Pointing dataset records
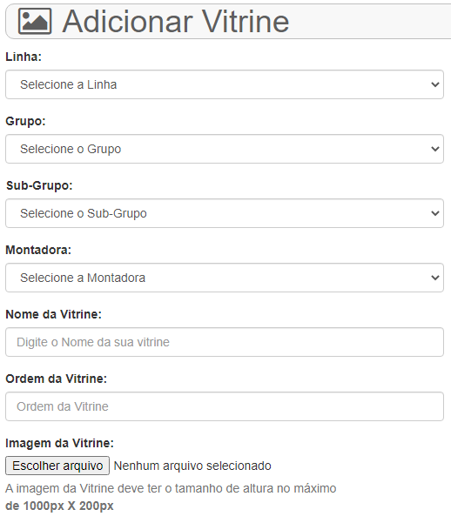The width and height of the screenshot is (451, 523).
Task: Click the Escolher arquivo button
Action: click(57, 466)
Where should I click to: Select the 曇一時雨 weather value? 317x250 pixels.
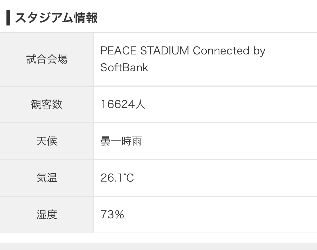121,141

> [Challenge]: Revise all of the data above, swapping "weather" for "forecast" and changing nothing else. Omit the pictures from your answer.

> [Result below]:
The width and height of the screenshot is (451, 523).
Task: Click the Escolher arquivo button
Action: click(57, 466)
Where should I click to: Select the 曇一時雨 forecast value? 317x250 pixels.
121,141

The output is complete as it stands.